** RECORDED DATA **

--------------------

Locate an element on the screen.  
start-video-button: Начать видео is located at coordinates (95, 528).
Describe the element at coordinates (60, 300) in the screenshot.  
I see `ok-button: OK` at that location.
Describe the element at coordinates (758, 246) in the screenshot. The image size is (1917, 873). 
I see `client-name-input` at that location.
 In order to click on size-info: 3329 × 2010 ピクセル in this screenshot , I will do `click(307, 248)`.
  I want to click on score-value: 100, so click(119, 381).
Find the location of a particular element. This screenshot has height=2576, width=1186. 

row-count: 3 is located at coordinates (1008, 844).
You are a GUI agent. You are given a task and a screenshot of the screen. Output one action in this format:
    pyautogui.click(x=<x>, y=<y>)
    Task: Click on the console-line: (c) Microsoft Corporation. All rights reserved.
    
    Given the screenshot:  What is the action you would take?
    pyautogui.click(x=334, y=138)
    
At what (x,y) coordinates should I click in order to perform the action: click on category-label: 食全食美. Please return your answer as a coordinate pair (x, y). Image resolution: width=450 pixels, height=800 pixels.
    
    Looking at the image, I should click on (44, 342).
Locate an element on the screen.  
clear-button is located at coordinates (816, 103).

--------------------

** ASSIGNMENT **
Could you output every one of the lines above, word for word, without changing anything?

** ANSWER **
Locate an element on the screen.  
start-video-button: Начать видео is located at coordinates (95, 528).
Describe the element at coordinates (60, 300) in the screenshot.  
I see `ok-button: OK` at that location.
Describe the element at coordinates (758, 246) in the screenshot. The image size is (1917, 873). 
I see `client-name-input` at that location.
 In order to click on size-info: 3329 × 2010 ピクセル in this screenshot , I will do `click(307, 248)`.
  I want to click on score-value: 100, so click(119, 381).
Find the location of a particular element. This screenshot has height=2576, width=1186. 

row-count: 3 is located at coordinates (1008, 844).
You are a GUI agent. You are given a task and a screenshot of the screen. Output one action in this format:
    pyautogui.click(x=<x>, y=<y>)
    Task: Click on the console-line: (c) Microsoft Corporation. All rights reserved.
    
    Given the screenshot:  What is the action you would take?
    pyautogui.click(x=334, y=138)
    
At what (x,y) coordinates should I click in order to perform the action: click on category-label: 食全食美. Please return your answer as a coordinate pair (x, y). Image resolution: width=450 pixels, height=800 pixels.
    
    Looking at the image, I should click on (44, 342).
Locate an element on the screen.  
clear-button is located at coordinates (816, 103).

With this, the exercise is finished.